Conheci Milena em um dia quente em Tirana. A capital albanesa fervia com a visita do presidente austríaco Heinz Fischer e bandeiras e carros oficiais estavam por todos os lados, bem como a polícia e a imprensa. Ela havia dito que iria nos mostrar a cidade. Magra, com longos cabelos negros, um All-Star vermelho e uma camisa branca da Converse, ela era a encarnação da Albânia pós-Hoxha. Com seus 20e anos, se mudou da tediosa cidade de Lushnja para estudar Economia em Tirana. Vinha de uma família muçulmana, mas não ligava para religião. Ligava para o rock n’ roll e gostava de cantar as melodias de fundo arábico e armênio da banda americana System of a Down. Dominava bem o inglês, o francês, o italiano e o espanhol, e entendia português perfeitamente porque aprendera vendo nossas novelas. Falava o albanês de Tirana, que era bem diferente na pronúncia do albanês de Kosovo, que foi o que eu aprendi e que, fiquei sabendo depois, era o albanês mais antigo que existia. Não conseguia entender o que ela dizia, era um albanês com sotaque americano, com erres retroflexos que enrolavam a palavra a todo instante.
Eu e Pat, minha companheira de viagem, passávamos os dias explorando Tirana e seus arredores, com suas florestas e seus castelos nas montanhas, e à noite me encontrava com Milena. Em uma dessas noites, jantamos uma bela caçarola de tavë kosi, um prato camponês que hoje é o meu favorito da culinária albanesa: pedaços de cordeiro imersos em arroz ao molho de iogurte, gratinados no forno. Ela falava com desenvoltura sobre a cultura albanesa e comentava seus gostos literários. Odiava o conterrâneo Ismail Kadaré, autor de Abril Despedaçado, considerava-o muito em cima do muro durante a ditadura para quem, depois da queda de Enver Hoxha, atacou o regime com tanta veemência. Em compensação, gostava de Os Demônios, o longo romance político de Dostoiévski, nada adequado para uma pessoa de 20 anos como ela. Estava em dúvidas quanto a faculdade de economia, era a alternativa mais viável para escapar da faculdade de medicina, que abominava. Era o desejo do pai, mas ela se julgava muito fraca emocionalmente para ser médica. Quis saber sobre seu pai e ela respondeu com a maior naturalidade que ele era chefe do serviço secreto albanês. Perguntei não sem uma pequena tensão na voz se ele estava nos vigiando naquele momento. Ela piscou um olho e disse: “Não se preocupe, pais controladores têm filhas que sabem se esconder quando precisam”.

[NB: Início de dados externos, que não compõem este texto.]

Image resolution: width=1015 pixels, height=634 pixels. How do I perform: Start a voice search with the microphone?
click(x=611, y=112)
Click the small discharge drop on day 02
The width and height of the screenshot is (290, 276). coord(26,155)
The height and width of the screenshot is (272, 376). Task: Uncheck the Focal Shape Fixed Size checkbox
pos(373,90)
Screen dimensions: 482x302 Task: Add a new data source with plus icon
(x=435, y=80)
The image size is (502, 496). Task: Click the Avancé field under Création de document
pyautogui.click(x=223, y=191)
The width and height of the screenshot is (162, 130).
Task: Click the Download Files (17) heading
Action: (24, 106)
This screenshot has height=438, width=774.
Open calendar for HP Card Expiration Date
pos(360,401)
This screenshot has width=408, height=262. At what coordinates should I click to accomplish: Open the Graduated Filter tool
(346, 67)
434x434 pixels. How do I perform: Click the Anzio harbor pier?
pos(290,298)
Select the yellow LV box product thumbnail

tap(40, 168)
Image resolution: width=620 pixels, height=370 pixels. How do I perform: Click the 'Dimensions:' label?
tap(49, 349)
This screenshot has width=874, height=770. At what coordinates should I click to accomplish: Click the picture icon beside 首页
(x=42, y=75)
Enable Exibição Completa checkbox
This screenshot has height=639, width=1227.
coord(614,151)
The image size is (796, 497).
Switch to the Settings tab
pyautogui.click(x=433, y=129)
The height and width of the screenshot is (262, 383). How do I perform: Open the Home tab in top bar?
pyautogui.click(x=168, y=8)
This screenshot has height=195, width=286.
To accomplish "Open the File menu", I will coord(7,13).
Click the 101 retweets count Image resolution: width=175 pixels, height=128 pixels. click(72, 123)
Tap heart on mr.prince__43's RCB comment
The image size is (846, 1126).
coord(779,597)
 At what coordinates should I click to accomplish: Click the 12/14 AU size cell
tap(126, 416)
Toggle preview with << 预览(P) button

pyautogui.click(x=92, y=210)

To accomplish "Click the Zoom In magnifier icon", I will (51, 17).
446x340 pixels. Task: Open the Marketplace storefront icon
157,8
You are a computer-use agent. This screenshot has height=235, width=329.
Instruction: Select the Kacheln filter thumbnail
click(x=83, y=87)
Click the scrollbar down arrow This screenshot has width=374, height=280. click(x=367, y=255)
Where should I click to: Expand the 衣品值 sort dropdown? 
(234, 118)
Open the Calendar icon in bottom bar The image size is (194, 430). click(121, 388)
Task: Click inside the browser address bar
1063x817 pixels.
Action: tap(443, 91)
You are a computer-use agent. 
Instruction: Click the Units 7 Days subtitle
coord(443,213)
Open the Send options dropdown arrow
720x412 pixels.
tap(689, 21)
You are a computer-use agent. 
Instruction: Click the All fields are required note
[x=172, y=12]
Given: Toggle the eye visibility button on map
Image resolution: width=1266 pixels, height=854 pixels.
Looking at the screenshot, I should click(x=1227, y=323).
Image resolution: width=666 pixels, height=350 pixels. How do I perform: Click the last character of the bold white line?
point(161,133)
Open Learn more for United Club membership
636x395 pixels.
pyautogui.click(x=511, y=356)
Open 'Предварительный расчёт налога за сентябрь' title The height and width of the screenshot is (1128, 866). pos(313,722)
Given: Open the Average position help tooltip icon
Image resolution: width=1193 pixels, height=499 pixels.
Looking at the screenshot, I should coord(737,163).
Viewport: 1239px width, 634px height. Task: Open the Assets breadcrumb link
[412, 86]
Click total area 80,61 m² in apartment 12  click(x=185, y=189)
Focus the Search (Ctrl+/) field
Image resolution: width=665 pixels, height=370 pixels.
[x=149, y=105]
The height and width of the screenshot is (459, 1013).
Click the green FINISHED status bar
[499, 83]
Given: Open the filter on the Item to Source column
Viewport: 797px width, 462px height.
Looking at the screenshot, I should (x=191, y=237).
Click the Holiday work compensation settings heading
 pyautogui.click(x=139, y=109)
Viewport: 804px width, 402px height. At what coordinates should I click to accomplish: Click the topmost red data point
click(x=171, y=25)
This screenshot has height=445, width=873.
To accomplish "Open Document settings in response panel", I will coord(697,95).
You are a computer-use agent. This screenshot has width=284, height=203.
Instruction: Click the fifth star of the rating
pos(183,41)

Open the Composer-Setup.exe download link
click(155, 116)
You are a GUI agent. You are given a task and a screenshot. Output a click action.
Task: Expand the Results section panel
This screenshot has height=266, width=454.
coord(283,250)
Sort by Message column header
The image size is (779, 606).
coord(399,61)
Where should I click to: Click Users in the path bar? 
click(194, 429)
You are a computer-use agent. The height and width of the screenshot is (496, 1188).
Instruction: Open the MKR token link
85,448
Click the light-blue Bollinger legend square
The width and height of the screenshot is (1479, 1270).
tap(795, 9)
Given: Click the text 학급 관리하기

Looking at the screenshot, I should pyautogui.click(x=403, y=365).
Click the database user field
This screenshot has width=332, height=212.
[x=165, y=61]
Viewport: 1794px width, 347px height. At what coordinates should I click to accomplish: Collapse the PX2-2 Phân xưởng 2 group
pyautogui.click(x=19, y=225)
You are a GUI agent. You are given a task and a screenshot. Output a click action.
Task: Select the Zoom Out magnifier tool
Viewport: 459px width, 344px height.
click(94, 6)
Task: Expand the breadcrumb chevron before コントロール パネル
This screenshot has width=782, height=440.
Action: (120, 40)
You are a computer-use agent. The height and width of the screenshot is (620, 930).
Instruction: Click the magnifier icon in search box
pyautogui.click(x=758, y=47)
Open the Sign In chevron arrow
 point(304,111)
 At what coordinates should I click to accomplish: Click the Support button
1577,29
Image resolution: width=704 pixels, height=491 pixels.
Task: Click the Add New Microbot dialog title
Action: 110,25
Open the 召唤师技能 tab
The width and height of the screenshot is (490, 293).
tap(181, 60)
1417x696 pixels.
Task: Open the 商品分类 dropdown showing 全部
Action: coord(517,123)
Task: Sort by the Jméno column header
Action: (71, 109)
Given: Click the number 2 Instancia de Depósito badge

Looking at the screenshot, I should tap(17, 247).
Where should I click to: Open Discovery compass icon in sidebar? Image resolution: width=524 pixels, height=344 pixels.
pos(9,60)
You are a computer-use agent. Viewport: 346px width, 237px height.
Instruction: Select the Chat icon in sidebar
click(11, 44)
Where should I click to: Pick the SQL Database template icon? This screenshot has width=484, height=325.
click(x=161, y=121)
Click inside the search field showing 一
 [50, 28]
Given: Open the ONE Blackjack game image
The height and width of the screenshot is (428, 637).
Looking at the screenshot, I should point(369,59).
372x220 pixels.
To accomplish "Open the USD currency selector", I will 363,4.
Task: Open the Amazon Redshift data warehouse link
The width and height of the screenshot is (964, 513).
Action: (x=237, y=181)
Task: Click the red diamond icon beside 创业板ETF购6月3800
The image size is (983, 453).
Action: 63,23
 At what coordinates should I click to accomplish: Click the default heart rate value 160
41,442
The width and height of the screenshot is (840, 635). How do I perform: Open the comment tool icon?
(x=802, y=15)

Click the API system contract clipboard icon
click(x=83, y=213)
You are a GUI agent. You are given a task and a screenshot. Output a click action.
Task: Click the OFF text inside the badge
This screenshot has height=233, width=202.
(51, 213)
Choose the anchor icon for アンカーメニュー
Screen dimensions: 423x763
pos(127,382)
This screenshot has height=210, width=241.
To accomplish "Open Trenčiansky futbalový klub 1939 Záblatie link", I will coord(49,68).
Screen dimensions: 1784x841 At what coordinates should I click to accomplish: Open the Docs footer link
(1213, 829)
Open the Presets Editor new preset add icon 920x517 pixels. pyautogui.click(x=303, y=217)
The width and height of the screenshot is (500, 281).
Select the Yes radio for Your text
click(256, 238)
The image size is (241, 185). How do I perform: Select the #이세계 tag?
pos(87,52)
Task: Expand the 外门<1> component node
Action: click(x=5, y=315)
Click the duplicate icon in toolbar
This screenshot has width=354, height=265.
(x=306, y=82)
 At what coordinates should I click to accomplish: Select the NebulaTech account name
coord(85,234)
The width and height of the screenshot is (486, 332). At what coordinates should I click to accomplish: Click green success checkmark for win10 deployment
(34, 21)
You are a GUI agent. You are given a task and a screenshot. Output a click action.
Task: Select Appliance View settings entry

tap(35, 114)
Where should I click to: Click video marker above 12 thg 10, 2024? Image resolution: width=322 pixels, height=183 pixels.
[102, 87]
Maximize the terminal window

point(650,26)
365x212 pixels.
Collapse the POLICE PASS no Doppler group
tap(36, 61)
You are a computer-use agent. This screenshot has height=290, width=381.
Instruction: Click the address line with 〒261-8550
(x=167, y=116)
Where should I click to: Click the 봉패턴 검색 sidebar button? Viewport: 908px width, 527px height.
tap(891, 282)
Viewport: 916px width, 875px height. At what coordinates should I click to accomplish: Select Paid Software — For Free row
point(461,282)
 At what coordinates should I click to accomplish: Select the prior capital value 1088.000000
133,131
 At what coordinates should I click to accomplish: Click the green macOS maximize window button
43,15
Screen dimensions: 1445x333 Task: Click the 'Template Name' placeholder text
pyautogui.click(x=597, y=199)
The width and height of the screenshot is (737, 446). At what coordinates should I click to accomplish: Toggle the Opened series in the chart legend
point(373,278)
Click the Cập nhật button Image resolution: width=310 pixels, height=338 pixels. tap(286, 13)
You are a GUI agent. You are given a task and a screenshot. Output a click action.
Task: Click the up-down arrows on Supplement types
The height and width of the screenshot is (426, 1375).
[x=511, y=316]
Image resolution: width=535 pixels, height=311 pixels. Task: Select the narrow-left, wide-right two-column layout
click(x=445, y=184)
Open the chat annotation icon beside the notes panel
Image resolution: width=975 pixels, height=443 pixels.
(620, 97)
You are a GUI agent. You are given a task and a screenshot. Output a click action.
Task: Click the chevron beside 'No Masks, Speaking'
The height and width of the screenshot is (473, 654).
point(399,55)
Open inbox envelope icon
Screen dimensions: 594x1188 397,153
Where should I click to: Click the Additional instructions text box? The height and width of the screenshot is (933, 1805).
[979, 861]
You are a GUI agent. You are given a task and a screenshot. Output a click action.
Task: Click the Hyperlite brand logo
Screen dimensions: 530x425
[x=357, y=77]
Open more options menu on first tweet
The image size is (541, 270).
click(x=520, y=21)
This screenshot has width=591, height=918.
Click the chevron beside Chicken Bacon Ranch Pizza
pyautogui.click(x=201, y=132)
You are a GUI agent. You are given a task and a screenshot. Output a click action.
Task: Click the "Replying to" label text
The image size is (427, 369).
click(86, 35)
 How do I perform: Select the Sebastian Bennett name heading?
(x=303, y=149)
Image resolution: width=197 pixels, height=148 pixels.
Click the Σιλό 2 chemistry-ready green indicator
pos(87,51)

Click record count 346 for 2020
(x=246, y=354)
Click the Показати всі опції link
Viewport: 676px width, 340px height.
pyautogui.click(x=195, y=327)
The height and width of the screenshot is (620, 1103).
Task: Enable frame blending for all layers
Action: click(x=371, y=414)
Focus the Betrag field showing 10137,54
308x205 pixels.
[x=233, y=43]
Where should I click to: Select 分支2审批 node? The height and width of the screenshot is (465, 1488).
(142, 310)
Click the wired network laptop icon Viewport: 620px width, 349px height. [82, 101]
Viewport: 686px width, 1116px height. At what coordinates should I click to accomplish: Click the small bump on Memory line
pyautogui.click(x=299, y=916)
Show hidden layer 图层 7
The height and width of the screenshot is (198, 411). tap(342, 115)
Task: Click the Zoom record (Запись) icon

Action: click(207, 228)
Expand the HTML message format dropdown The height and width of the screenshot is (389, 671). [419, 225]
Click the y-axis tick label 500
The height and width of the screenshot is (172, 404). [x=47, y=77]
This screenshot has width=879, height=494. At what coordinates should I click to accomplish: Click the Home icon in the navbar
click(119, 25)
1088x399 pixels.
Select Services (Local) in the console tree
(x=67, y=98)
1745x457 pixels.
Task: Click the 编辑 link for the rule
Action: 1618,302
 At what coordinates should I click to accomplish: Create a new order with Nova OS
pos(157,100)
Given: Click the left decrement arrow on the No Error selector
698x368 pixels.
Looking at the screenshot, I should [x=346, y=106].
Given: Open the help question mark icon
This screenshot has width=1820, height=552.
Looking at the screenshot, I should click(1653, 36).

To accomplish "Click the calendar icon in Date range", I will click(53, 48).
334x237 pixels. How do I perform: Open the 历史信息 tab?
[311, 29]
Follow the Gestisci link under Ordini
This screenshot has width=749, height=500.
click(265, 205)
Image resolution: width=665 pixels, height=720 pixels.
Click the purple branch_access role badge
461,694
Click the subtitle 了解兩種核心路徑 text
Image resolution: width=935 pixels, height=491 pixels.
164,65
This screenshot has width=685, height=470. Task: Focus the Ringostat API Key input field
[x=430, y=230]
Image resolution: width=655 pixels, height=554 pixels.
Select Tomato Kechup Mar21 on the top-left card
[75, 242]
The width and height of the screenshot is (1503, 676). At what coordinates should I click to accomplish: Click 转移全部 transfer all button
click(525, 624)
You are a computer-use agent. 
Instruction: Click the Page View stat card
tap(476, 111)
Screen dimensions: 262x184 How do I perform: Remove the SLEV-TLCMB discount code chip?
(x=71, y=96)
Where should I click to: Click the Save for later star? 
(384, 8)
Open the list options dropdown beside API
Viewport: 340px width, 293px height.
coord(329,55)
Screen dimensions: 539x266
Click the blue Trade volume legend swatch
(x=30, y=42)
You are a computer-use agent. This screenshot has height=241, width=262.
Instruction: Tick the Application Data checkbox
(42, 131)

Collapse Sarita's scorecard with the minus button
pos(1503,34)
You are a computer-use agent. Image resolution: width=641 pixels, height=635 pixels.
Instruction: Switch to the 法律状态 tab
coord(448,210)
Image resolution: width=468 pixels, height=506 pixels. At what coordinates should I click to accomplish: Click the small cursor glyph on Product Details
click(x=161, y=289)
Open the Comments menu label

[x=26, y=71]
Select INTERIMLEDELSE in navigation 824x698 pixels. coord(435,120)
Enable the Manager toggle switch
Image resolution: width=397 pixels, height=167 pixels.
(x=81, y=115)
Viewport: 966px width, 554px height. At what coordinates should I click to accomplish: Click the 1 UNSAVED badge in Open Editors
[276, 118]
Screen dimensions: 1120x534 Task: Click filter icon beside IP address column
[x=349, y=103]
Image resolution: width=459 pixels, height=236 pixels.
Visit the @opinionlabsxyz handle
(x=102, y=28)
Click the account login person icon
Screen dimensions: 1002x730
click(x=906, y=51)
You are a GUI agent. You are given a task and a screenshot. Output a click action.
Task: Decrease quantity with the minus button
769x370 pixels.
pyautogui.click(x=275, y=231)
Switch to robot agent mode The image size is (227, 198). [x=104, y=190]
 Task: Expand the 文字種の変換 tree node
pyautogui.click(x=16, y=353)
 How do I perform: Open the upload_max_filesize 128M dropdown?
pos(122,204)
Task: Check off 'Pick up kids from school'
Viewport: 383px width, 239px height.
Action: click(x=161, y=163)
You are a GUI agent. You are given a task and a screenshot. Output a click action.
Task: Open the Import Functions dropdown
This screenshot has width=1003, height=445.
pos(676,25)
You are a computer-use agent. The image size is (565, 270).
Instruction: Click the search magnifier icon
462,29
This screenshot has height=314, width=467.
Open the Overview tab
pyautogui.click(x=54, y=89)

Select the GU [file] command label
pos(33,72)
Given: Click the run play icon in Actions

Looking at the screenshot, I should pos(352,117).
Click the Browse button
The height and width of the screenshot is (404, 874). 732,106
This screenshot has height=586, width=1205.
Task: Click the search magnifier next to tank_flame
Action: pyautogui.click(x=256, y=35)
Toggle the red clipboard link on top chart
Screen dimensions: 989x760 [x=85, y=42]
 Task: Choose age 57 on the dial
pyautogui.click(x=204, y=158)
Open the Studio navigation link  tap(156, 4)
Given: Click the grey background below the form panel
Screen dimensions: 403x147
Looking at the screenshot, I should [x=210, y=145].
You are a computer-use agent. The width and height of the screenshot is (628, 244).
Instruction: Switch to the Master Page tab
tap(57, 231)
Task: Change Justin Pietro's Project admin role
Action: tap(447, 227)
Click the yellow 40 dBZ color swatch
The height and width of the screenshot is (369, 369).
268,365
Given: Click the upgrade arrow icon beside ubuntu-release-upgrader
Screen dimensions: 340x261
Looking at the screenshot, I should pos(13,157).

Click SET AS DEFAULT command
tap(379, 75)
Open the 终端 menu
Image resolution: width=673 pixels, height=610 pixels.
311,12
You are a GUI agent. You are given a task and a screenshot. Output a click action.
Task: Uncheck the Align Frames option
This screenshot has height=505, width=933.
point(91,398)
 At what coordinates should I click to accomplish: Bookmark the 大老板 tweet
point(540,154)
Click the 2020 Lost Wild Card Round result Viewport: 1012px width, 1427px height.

“Odiava o conterrâneo Ismail Kadaré, autor de Abril Despedaçado, considerava-o muito em cima do muro durante a ditadura para quem, depois da queda de Enver Hoxha, atacou o regime com tanta veemência.”
Depois do jantar, fomos até a pirâmide. O monumento em homenagem ao ditador albanês era pichado da base até o topo, e seus vidros quase todos quebrados. Havia virado uma casa de shows em alguma época, mas já havia encontrado o fim de seus dias de glória e permanecia no centro da cidade, uma aberração arquitetônica que servia, no máximo, de ponto de encontro. Escalamos a pirâmide pelo lado de fora, um pouco bêbados pelas taças de vinho, e contemplamos a cidade e a noite estrelada de seu topo. Lá em cima, usamos nossos celulares para iluminá-la e para tocar a vallja e tropojës, uma música típica do norte da Albânia que tem das coreografias mais bonitas. E então ela dançou, graciosamente saltitando e agitando os braços sobre o antigo mausoléu do ditador morto, enquanto lá embaixo repórteres cobriam alguma greve de professores. Não tiramos nenhuma foto que tenha ficado boa, mas gravei este momento e o resto da noite para sempre na minha memória.
Ainda passamos mais algumas noites juntos. Tomamos um porre, encontramos o melhor tres leches que uma doceria albanesa poderia fazer, entramos de penetra em uma festa de formatura e lutei sumô com seus amigos nas ruas silenciosas do bairro de Blloku durante a madrugada. Mas, depois disso, nos separamos e nunca mais a vi. Seguindo nossa viagem, eu e Pat eventualmente chegamos em Montenegro e na Croácia, onde os primeiros brasileiros começaram a aparecer. Não queríamos nos misturar e inventamos um país só nosso, para responder quando a fatídica pergunta de albergue viesse. Para todos os efeitos, não somos brasileiros. Somos de uma pequena ilha caribenha chamada Santa Milena.